Print the passage of the forum reply on sorting a Python dictionary that opens with the words containing "Well, why don't" and closes with "flawed, I'm afraid.", copying it character for character.

──────── SOURCE DOCUMENT

Sorting a set works, sorting a dictionary fails ?

[Ulrich Eckhardt]

Am 10.06.2013 11:48, schrieb Νικόλαος Κούρας:
> After many tried this did the job:
>
> for key in sorted(months.items(),key=lambda num : num[1]):
> 	print('''
> 		<option value="%s"> %s </option>
> 	''' % (key[1], key[0]) )

This code is still sending a misleading message. What you are referring 
to as "key" here is in fact a (key, value) tuple. I'd use Fábio's 
suggestion and use the automatic splitting:

     for name, idx in sorted(months.items(), key=lambda num : num[1]):
         print('month #{} is {}'.format(idx, name))


> but its really frustrating not being able to:
>
> for key in sorted( months.values() ):
>          print('''
>                  <option value="%s"> %s </option>
>          ''' % (months[key], key) )
>
> Which seemed to be an abivous way to do it.

You are composing three things:

1. months.values() - gives you a sequence with the month numbers
2. sorted() - gives you a sorted sequence
3. for-iteration - iterates over a sequence

At which point is Python doing anything non-obvious? Also, have you 
considered reversing the dictionary mapping or creating a second one 
with the reversed mapping? Or maybe take a look at collections.OrderedDict?


> names set() was able to order like this why not the dictionary too?

Well, why don't you use a set then, if it solves your problem? An in 
which place does anything behave differently? Sorry to bring you the 
news, but your expectations are not fulfilled because your assumptions 
about how things should work are already flawed, I'm afraid.


Uli

────────────────
──────── MATERIAL

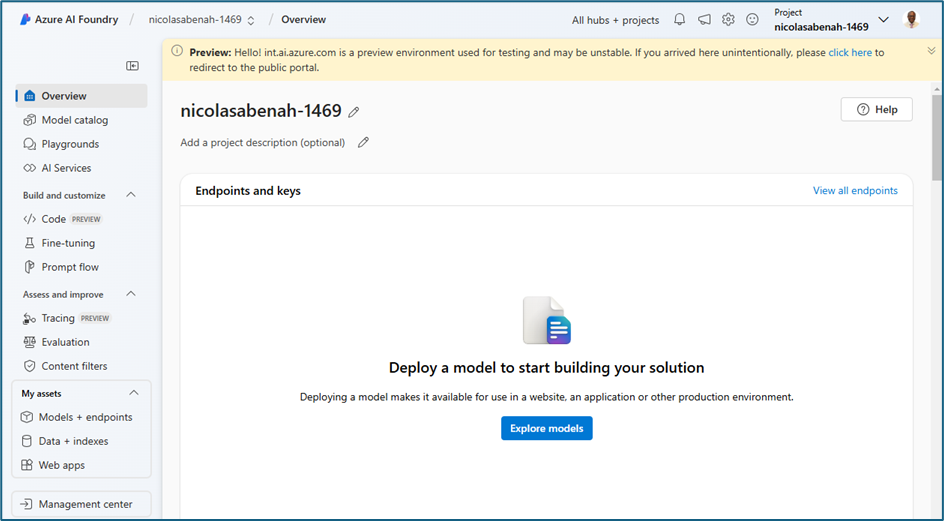Image resolution: width=944 pixels, height=521 pixels.
Task: Click the Explore models button
Action: click(547, 428)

────────────────

> _ANSWER FOR THIS EXERCISE_:
Well, why don't you use a set then, if it solves your problem? An in 
which place does anything behave differently? Sorry to bring you the 
news, but your expectations are not fulfilled because your assumptions 
about how things should work are already flawed, I'm afraid.